Brilliant! For example:
“ ... the film we see is merely a cozy point of convergence, with swirling metaphysical gravity and back-porch nostalgia attained through the way in which Ford frames the story as a curious detail on an epic canvas, or a single, gorgeous constellation amid a blanket of stars. The characters are rounded, rootsy products of lives lived and knowledge procured, and this story little more than a juncture of souls or a random points of communal progression. It’s not our duty ... to read things into the film that aren’t there. It is to know what the things that aren’t there are.”
Version 1
New 4K digital restoration of the theatrical release version of the film, with uncompressed monaural soundtrack.
Zanuck’s edits.
Version 2
High-definition presentation of the 103-minute prerelease version of the film.
As noted below (Comparison), there is little difference between the two versions. For example, in this version, after the Clantons are no more and Wyatt is on his way out of town, there is a scene where he is saying goodbye to all the townspeople. Perhaps Ford wanted to further humanize Earp, but Zanuck wisely cut it — leaving us with the kiss and the handshake.
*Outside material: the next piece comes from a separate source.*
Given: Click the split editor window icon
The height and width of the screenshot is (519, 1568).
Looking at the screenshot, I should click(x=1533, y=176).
The chaste kiss itself was another Zanuck idea.
Commentary
Featuring Ford biographer McBride.
Featuring Ford biographer McBride.
Non-stop info, praising Ford’s genius and detailing filmic details. A total pleasure to listen to McBride, who occasionally stops talking to let a bit of dialogue register.
Interview
Interview
With western historian Andrew C. Isenberg about the real Wyatt Earp.
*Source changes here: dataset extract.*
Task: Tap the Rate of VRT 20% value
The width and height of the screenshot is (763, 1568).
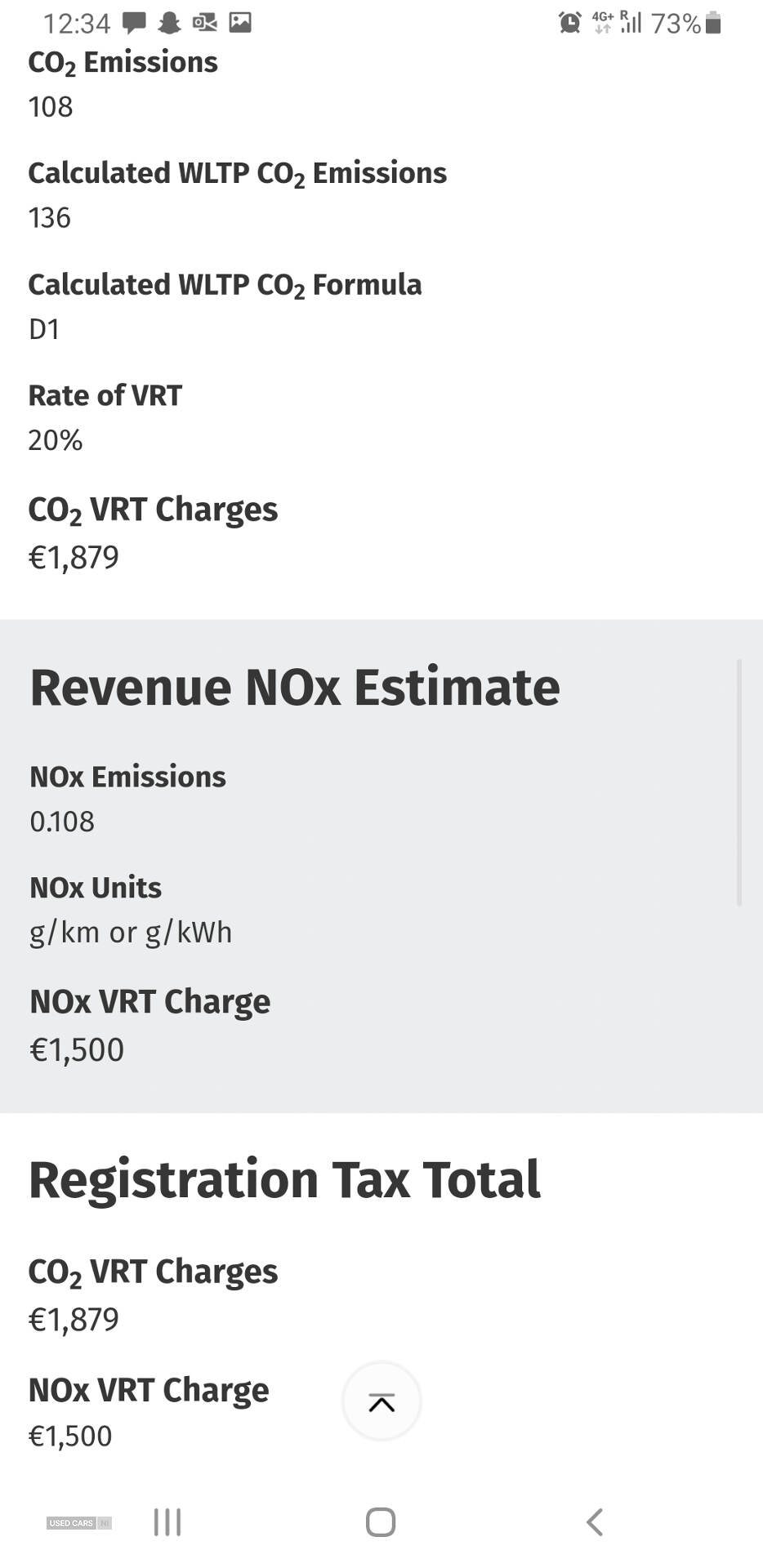Action: (x=56, y=440)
Again, great info about the actual history and how the story probably became clouded beyond any definitive understanding because of the real Earp’s tendency to exaggerate in his final years in Hollywood. Ford himself is said to have talked to Earp extensively, who told the filmmaker about the military maneuvers in the fight, and even drew a map (which you can see Fonda drawing before the shoot-out) ...
Comparison
Comparison
of the two versions by film preservationist Robert Gitt.
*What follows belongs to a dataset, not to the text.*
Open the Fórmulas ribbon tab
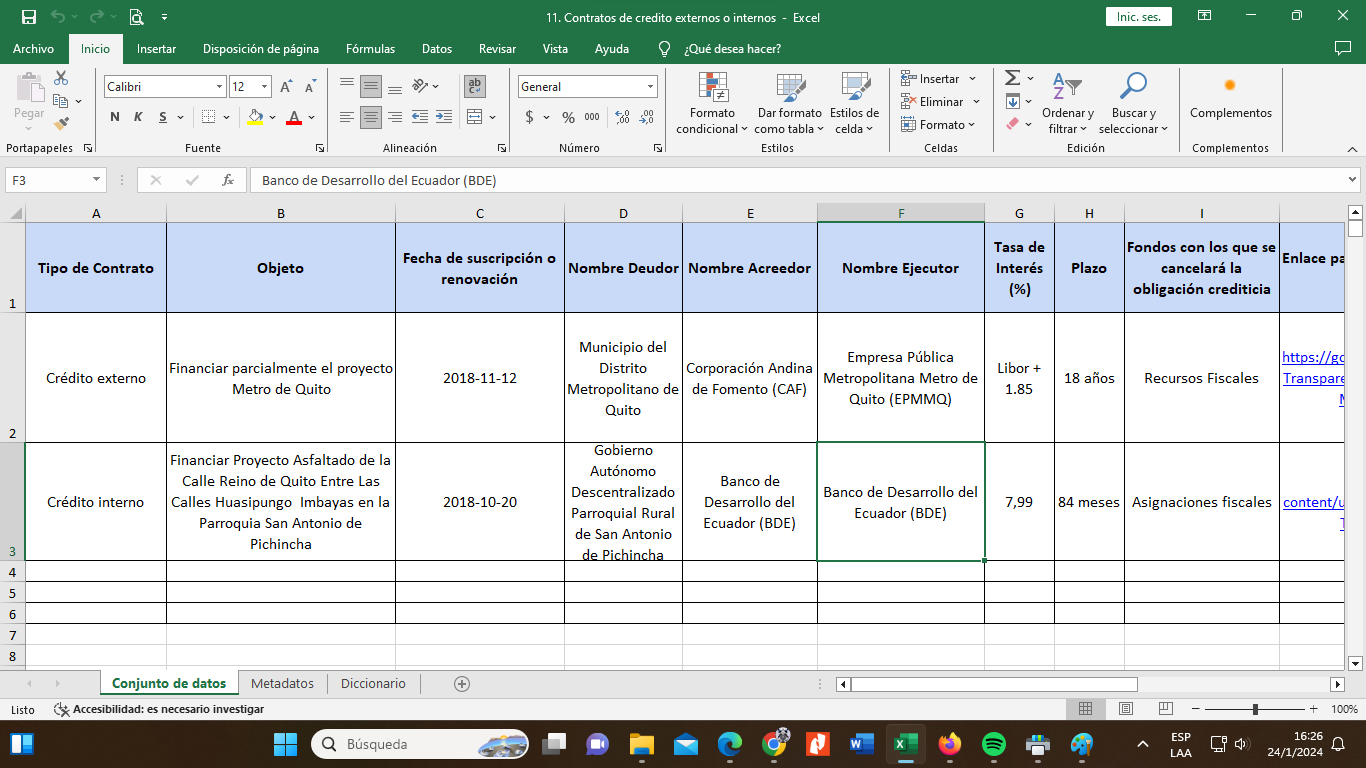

All the differences spotted. Many are only soundtrack-related. There is a scene in the prerelease which amplifies the Chihuahua-Billy Clanton relationship.
Gitt even confesses to a preservationist sin — he clarified a moment by using footage from a previous scene of the stage arriving — panning left to block out Fonda. He seems slightly embarrassed to have done so.
Video essay
by Ford scholar Tag Gallagher.
A 1916 silent western short costarring Ford and directed by his brother, Francis Ford, featuring new music composed and performed by Donald Sosin.
This is a delightful silent short with a burst-of-surprise ending. Must-see.
Television documentary
NBC television reports from 1963 and 1975 about the history of Tombstone and Monument Valley.
Removed from the post-war time of the film’s creation, the two broadcasters bring the location details up-to-date.
Lux Radio Theatre
Adaptation from 1947 starring Fonda and Downs.
Boiling the whole thing down to an hour, the radio audience “got the picture.” Fonda is just as good on audio as he is on video!